Link your PowerPoint presentations to improve flow

You know that awkward pause during team presentations when one team member hands off to another, and there is much squabbling to bring up the correct presentation? That's because most people don't realize you can easily link slide decks to each other - as long as they're locked down at least a little in advance (always a good idea!).

Here's how to do it (this works in both PowerPoint 2007 and PowerPoint 2010):

First, make sure that all necessary slide presentation files are accessible from the same computer. As a best practice, you should save them to the hard drive or local flash drive so that there's little to no dependency on network access. This is just a good plan any time you make a presentation, so you reduce the number of things that could go wrong such as lack of a WiFi key or badly timed password expiration.
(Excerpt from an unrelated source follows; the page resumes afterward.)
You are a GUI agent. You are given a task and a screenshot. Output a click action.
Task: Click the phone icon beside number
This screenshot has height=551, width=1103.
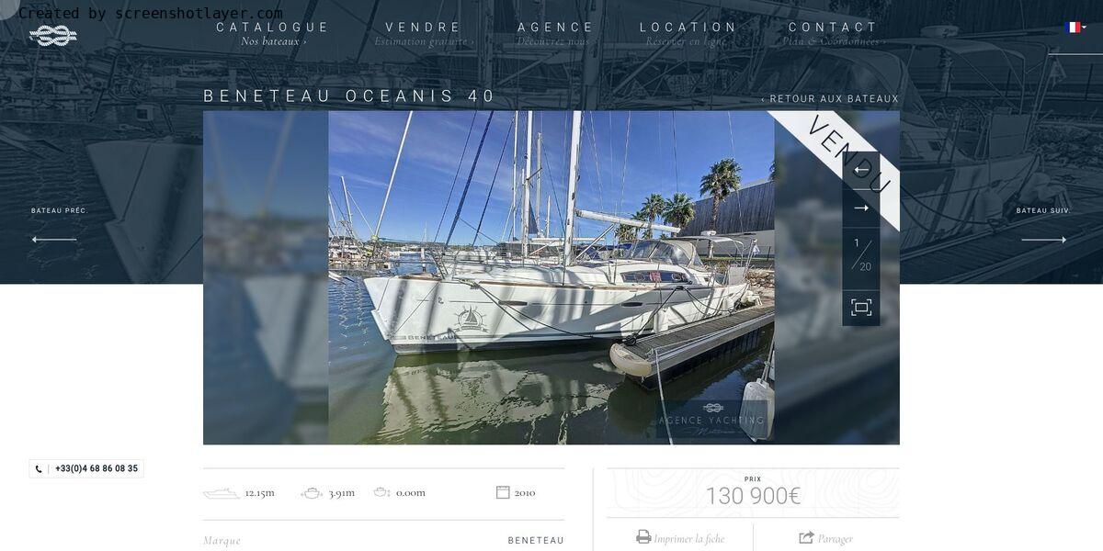[x=39, y=469]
In the first slide deck, add a slide at the end that says "NEXT" or "SUZANNE" or "QUARTERLY TEAM RESULTS" or however you want to describe the presentation that follows. Select it, go to the Insert tab and click the Action button:

Action button

In the dialog box, on the Mouse Click tab select Hyperlink to and then pick Other PowerPoint Presentation:

Action Settings

Now find the PowerPoint document you want to link to and click OK. Now you simply need to pick the specific slide you want to link to:

Hyperlink to Slide

Click OK two more times and you're done:

Linked slide deck

Chain together as many presentations as you need. You might even create index slides that link to all of the presentations so you can easily find the one you want if there are questions at the end that necessitate a trip back to a specific slide.

This is also a useful trick if you have slides that are portrait (vertically) oriented that you want to mix with the more standard landscape (horizontal) view. Since different presentation orientations can't co-exist in the same document, you can simply link them as separate files to fluidly switch from one to the next in whatever order makes sense for your presentation.